Immanuel Kant (1724-1804) was an 18th century philosopher, one of the earliest philosophers belonging to the enlightenment tradition, and often considered the father of German Idealism. Kant is remembered today more for his moral philosophy than his contributions to metaphysics and epistemology (Rohlf 2010). His contributions to the field of life-extension, however, remain almost completely unexplored, despite the fact that certain claims made in his Theory of Ethics arguably qualify him as a historical antecedent of the contemporary social movement and academic discipline of life-extension.

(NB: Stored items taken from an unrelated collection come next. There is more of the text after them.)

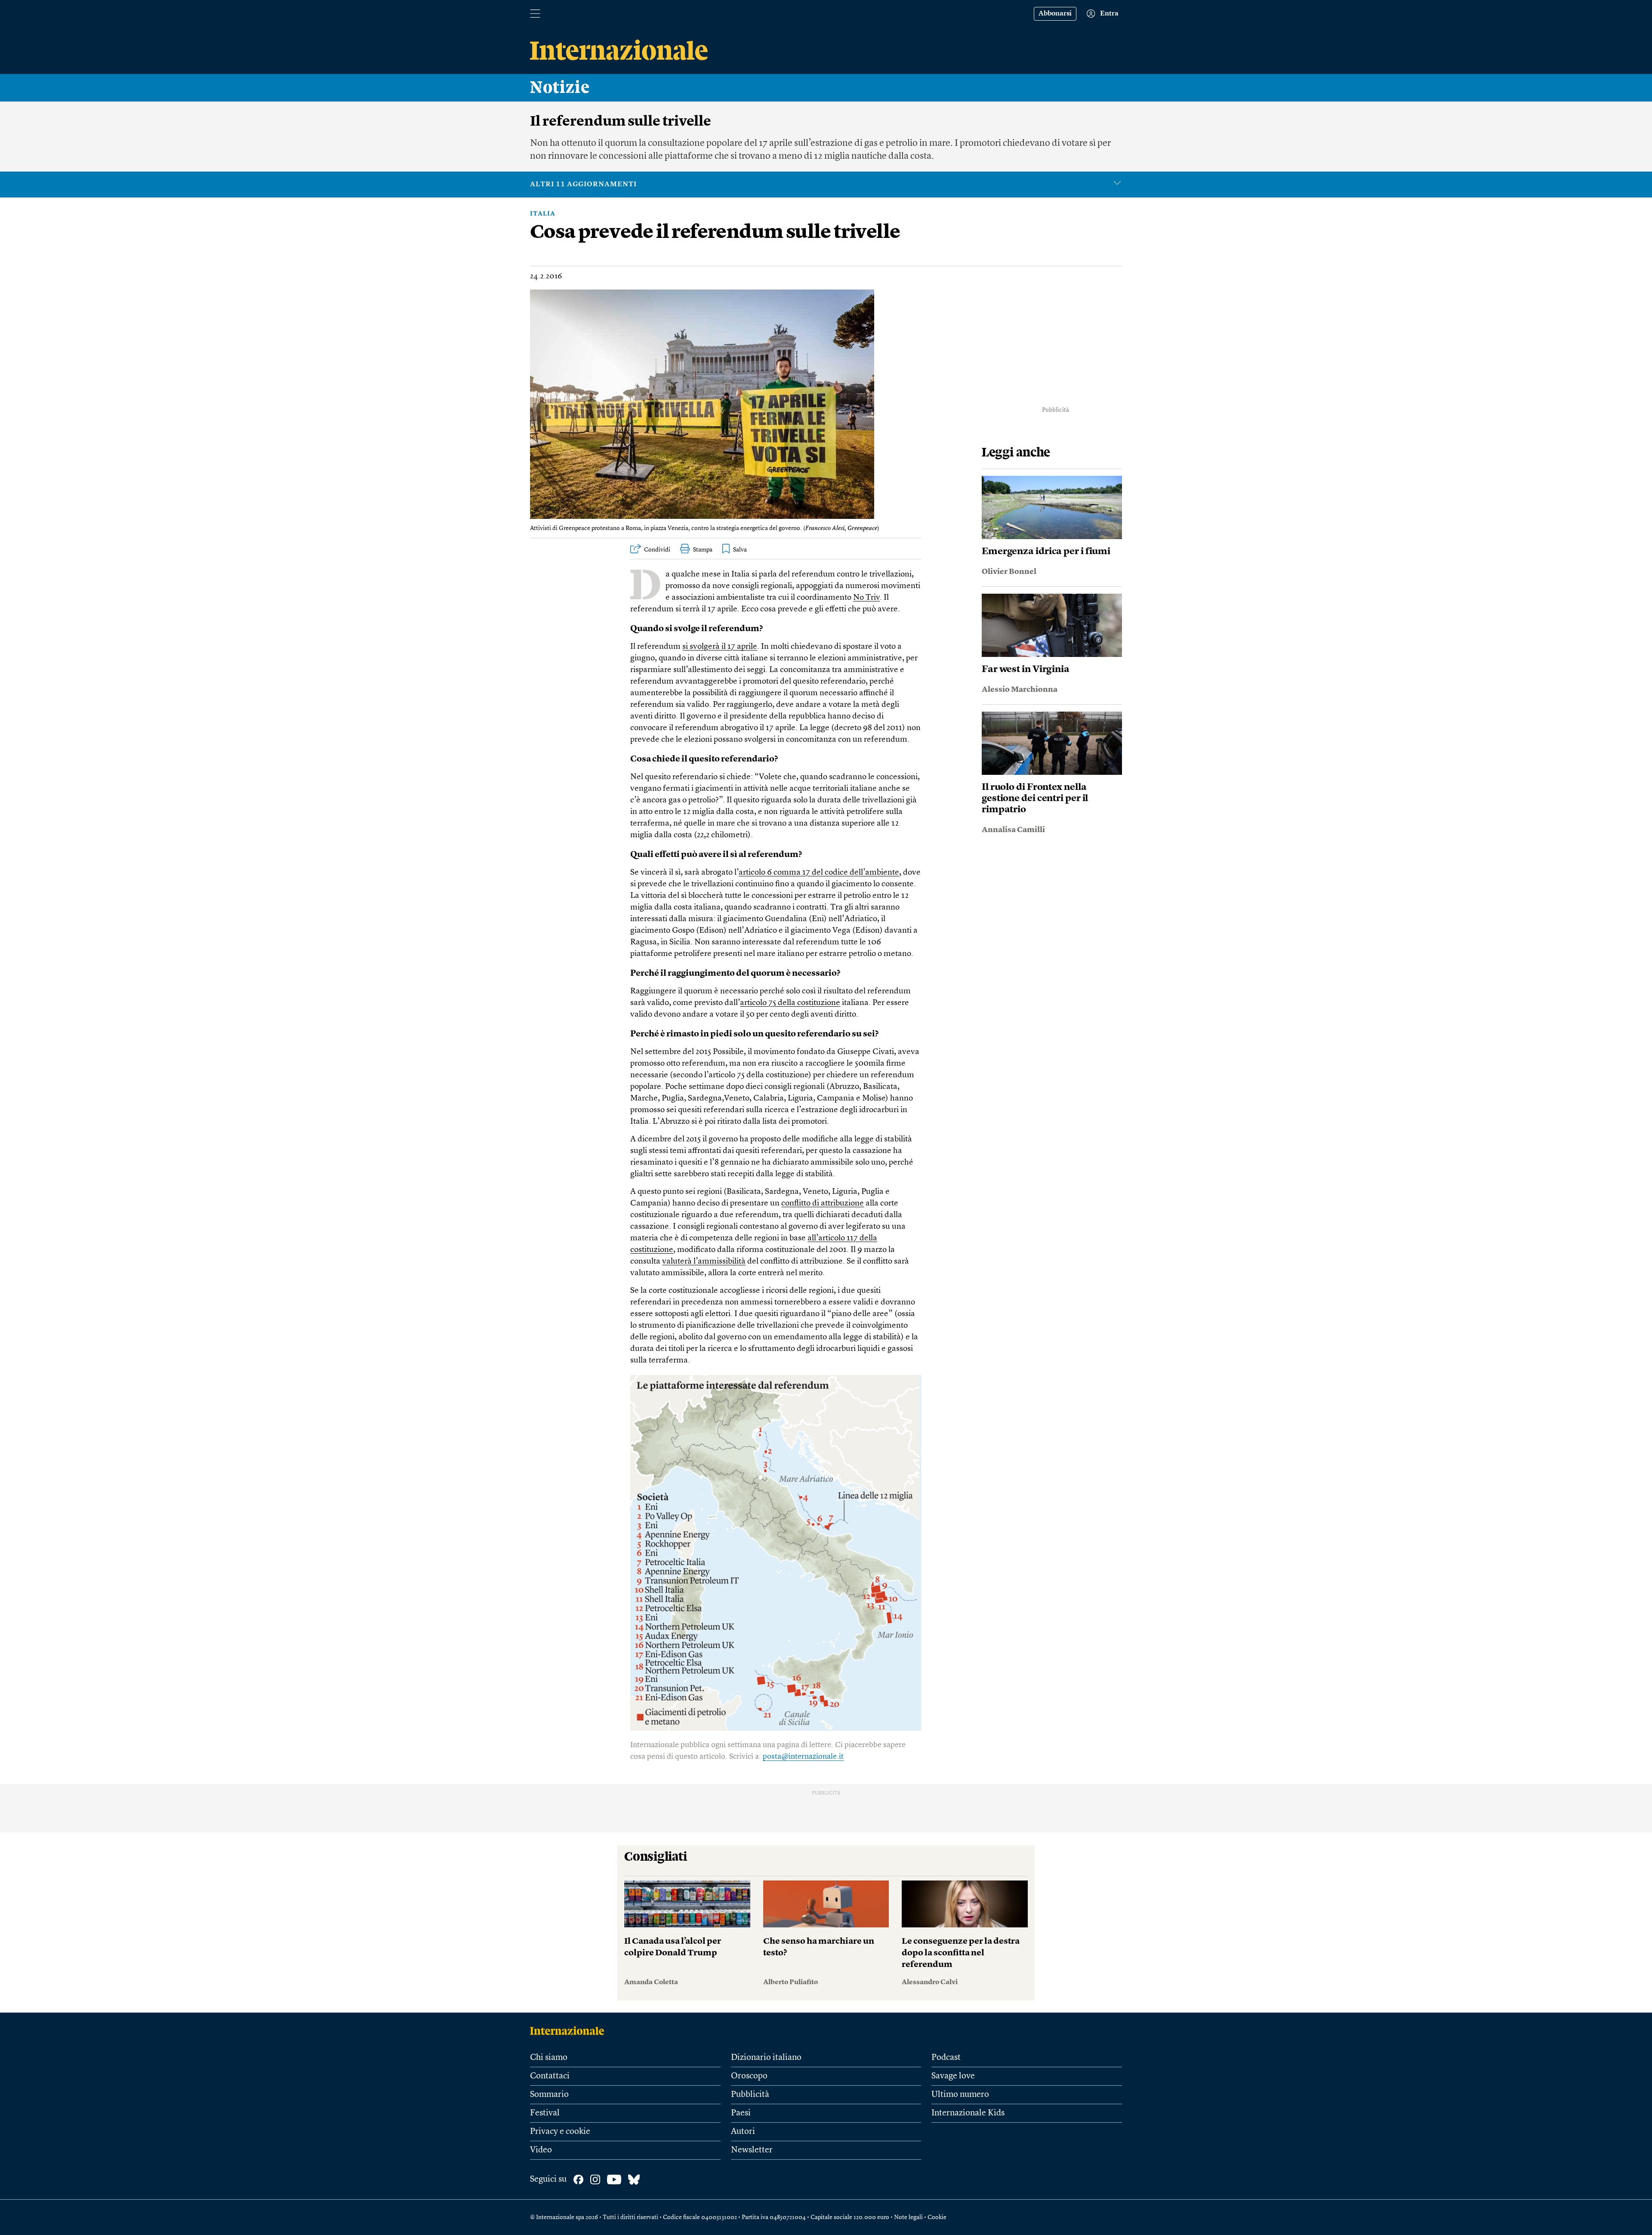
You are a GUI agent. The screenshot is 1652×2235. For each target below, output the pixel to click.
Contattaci (550, 2076)
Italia (542, 214)
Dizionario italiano (766, 2057)
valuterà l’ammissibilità (704, 1262)
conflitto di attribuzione (822, 1203)
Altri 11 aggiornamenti (583, 184)
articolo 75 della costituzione (790, 1003)
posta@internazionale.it (803, 1756)
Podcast (946, 2057)
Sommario (549, 2094)
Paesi (741, 2113)
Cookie (937, 2217)
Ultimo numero (960, 2094)
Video (541, 2150)
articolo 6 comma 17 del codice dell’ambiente (819, 873)
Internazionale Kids (968, 2113)
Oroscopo (749, 2076)
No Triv (866, 598)
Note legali (908, 2217)
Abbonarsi (1055, 13)
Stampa (702, 550)
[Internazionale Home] (570, 2030)
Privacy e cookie (560, 2131)
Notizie (560, 87)
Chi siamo (548, 2057)
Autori (743, 2131)
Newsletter (752, 2150)
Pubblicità (750, 2094)
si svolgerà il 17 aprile (719, 647)
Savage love (953, 2076)
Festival (545, 2113)
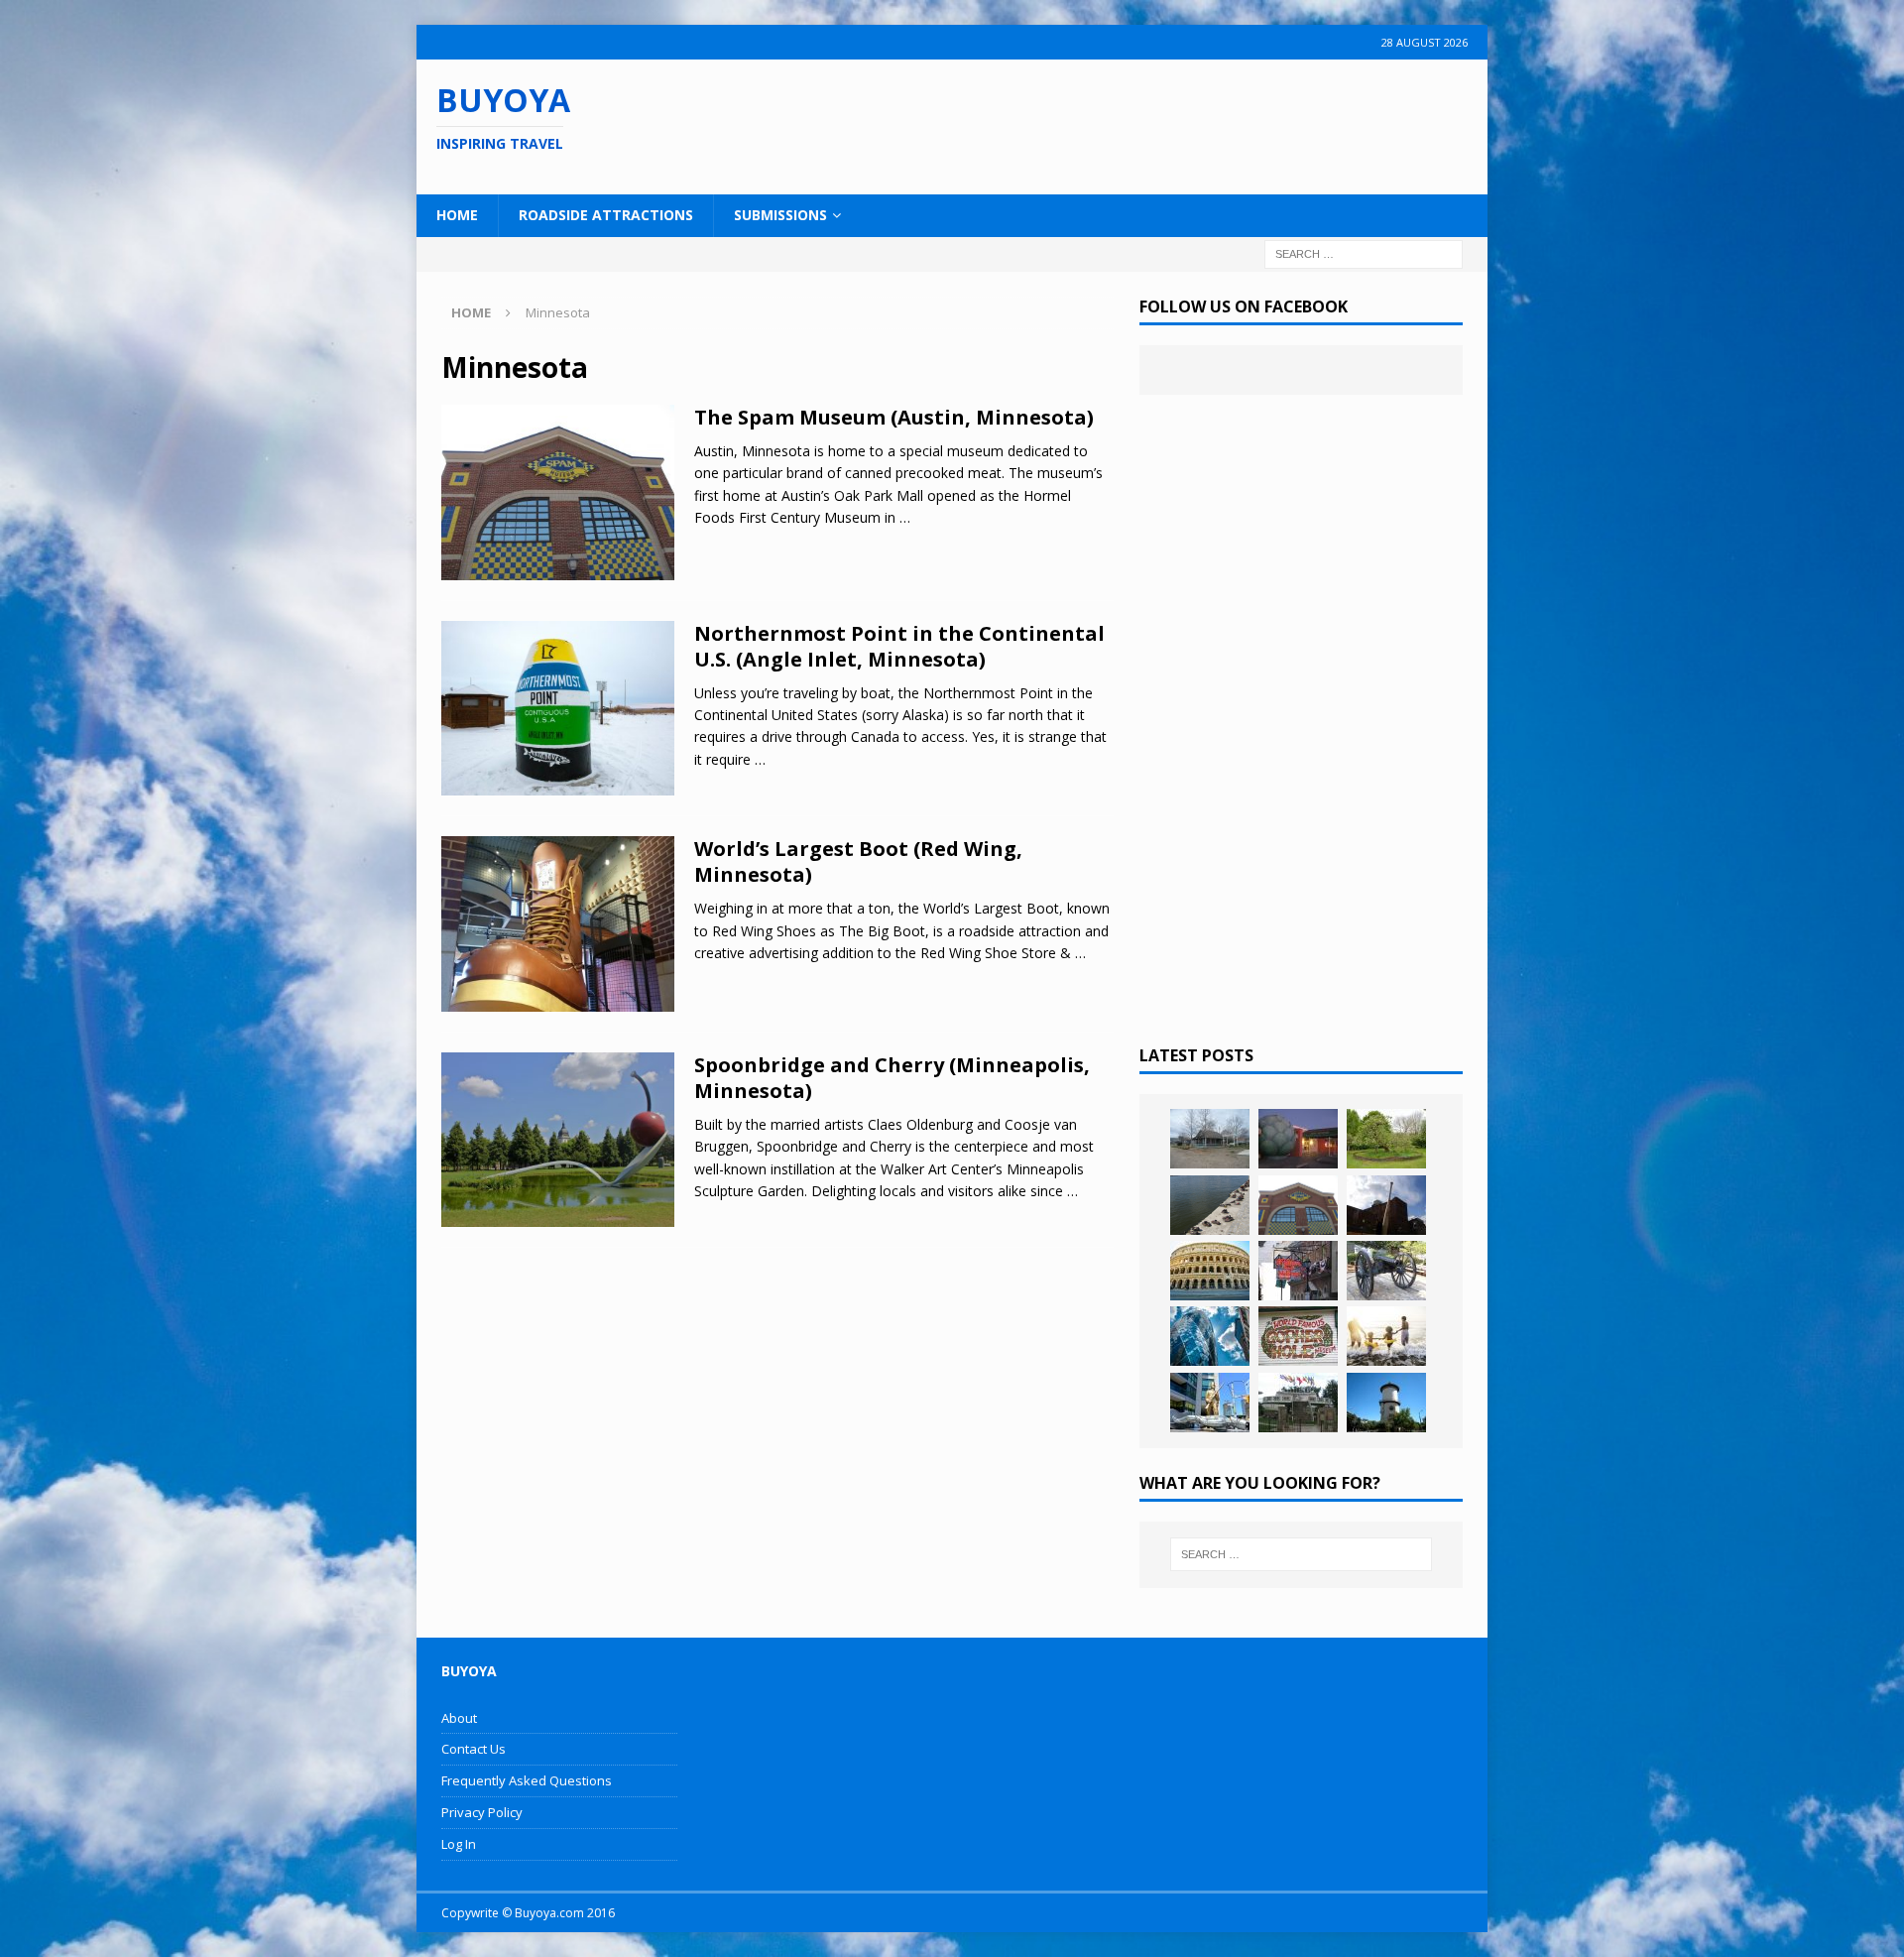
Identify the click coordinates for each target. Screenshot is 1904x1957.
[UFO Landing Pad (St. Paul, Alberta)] (1298, 1402)
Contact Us (473, 1749)
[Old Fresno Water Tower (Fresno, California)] (1386, 1402)
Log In (458, 1844)
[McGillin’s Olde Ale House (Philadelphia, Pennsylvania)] (1298, 1270)
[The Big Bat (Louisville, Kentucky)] (1386, 1205)
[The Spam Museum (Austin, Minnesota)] (1298, 1205)
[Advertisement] (1080, 124)
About (459, 1718)
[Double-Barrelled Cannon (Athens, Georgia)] (1386, 1270)
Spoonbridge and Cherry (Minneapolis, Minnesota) (892, 1077)
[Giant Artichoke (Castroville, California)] (1298, 1138)
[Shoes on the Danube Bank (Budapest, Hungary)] (1210, 1205)
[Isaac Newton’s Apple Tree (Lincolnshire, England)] (1386, 1138)
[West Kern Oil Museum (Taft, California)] (1210, 1138)
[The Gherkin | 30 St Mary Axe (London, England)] (1210, 1336)
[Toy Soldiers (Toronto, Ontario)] (1210, 1402)
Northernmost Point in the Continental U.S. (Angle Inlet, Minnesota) (899, 646)
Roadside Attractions (606, 214)
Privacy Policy (482, 1812)
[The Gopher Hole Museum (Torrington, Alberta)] (1298, 1336)
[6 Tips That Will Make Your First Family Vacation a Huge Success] (1386, 1336)
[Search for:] (1363, 252)
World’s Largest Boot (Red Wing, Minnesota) (858, 861)
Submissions (780, 214)
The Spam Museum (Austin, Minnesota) (894, 417)
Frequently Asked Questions (526, 1780)
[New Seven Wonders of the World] (1210, 1270)
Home (457, 214)
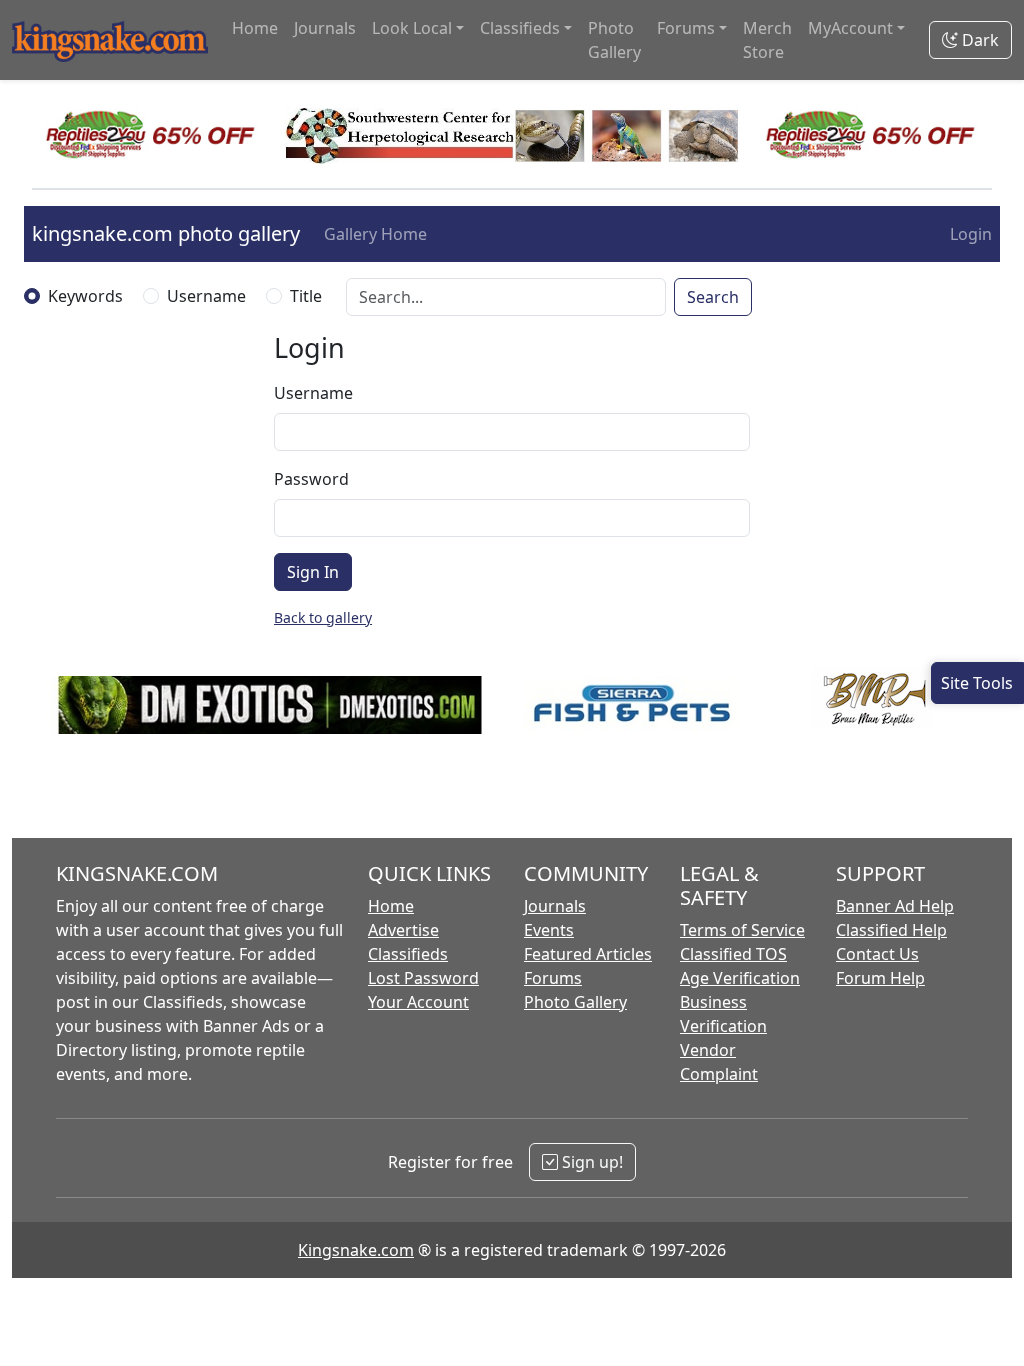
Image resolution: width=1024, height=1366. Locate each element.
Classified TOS (733, 954)
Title (306, 296)
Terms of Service (742, 930)
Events (549, 930)
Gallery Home (375, 234)
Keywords (85, 296)
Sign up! (590, 1162)
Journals (325, 28)
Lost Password (423, 978)
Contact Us (877, 954)
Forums (553, 978)
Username (206, 296)
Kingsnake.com (356, 1250)
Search (713, 297)
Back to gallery (323, 617)
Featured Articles (588, 954)
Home (255, 28)
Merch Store (767, 40)
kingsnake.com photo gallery (166, 233)
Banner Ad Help (895, 906)
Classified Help (891, 930)
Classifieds (408, 954)
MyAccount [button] (850, 28)
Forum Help (880, 978)
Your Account (418, 1002)
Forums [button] (686, 28)
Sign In (313, 572)
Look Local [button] (412, 28)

Marquis du Condorcet (1743-1794), another historical antecedent the modern longevity movement, appears to have originated the "idea of progress" in the context of the enlightenment, which became an ideological cornerstone of the enlightenment tradition. In Sketch for a Historical Picture of the Progress of the Human Mind, Condorcet not only conceives of the idea of progress in perhaps the first form it would take within the enlightenment tradition, but also explicates its link to indefinite life-extension, which was not an existing movement or academic discipline at the time of his writing:

"Would it be absurd now to suppose that the improvement of the human race should be regarded as capable of unlimited progress? That a time will come when death would result only from extraordinary accidents or the more and more gradual wearing out of vitality, and that, finally, the duration of the average interval between birth and wearing out has itself no specific limit whatsoever? No doubt man will not become immortal, but cannot the span constantly increase between the moment he begins to live and the time when naturally, without illness or accident, he finds life a burden?"

It is this very notion of infinite progress towards endlessly-perfectible states, carried forward after Condorcet by Kant and other members of the enlightenment tradition, that also underlies Kant's own ties to the contemporary field of life-extension. Kant's claim, made in his Theory of Ethics, that to retain morality we must have comprehensively unending lives - that is, we must never, ever die - I will argue qualifies him as a historical antecedent of the contemporary life-extension movement.